The court also rejected two arguments set forth by PIEC for why the Trustee lacked standing. First, the court rejected the contention that the Trustee could not sue, because the contracts with the company were fraudulent and void ab initio. According to the court, the transactions were voidable “at most,” not void. Id.
Second, PIEC took the position that the doctrine of in pari delicto barred the Trustee’s suits. Again, the First Circuit held otherwise, saying in pari delicto “does not defeat [the Trustee’s] standing to bring avoidance actions.” Id.
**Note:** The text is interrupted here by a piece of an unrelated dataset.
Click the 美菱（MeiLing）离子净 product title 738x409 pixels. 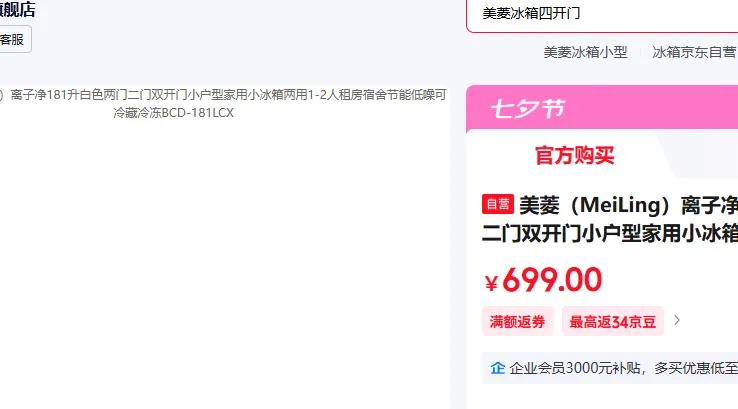click(628, 205)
Finally, the court held that the claims brought by PIEC were derivative of the Trustee’s claims and thus were barred by the automatic stay:
This brings us to the issue of whether PIEC's unjust enrichment claims are derivative of Darr's Avoidance Actions and thus an impermissible attempt to obtain possession of or exercise control over Darr's Avoidance Actions in violation of 11 U.S.C. § 362(a)(3). The bankruptcy court ruled the unjust enrichment claims brought by PIEC are derivative of the trustee's Avoidance Actions because they seek to accomplish the same thing as the trustee's actions and to go about it in the same way. That is, PIEC has admitted that the proposed classes' efforts to prove unjust enrichment will not focus on any supposed wrongdoing by individual Net Winners. Rather, PIEC seeks to prove its unjust enrichment case through the overall fraudulent scheme created by TelexFree. That is what the trustee seeks to do.
The opinion from the First Circuit is important inasmuch as it will have a significant effect on how ponzi scheme litigation plays out in bankruptcy court. And because the opinion aligned with the Second Circuit’s holding in the Madoff cases, it is reasonable to suspect that courts outside of the First and Second Circuits may look to follow their lead.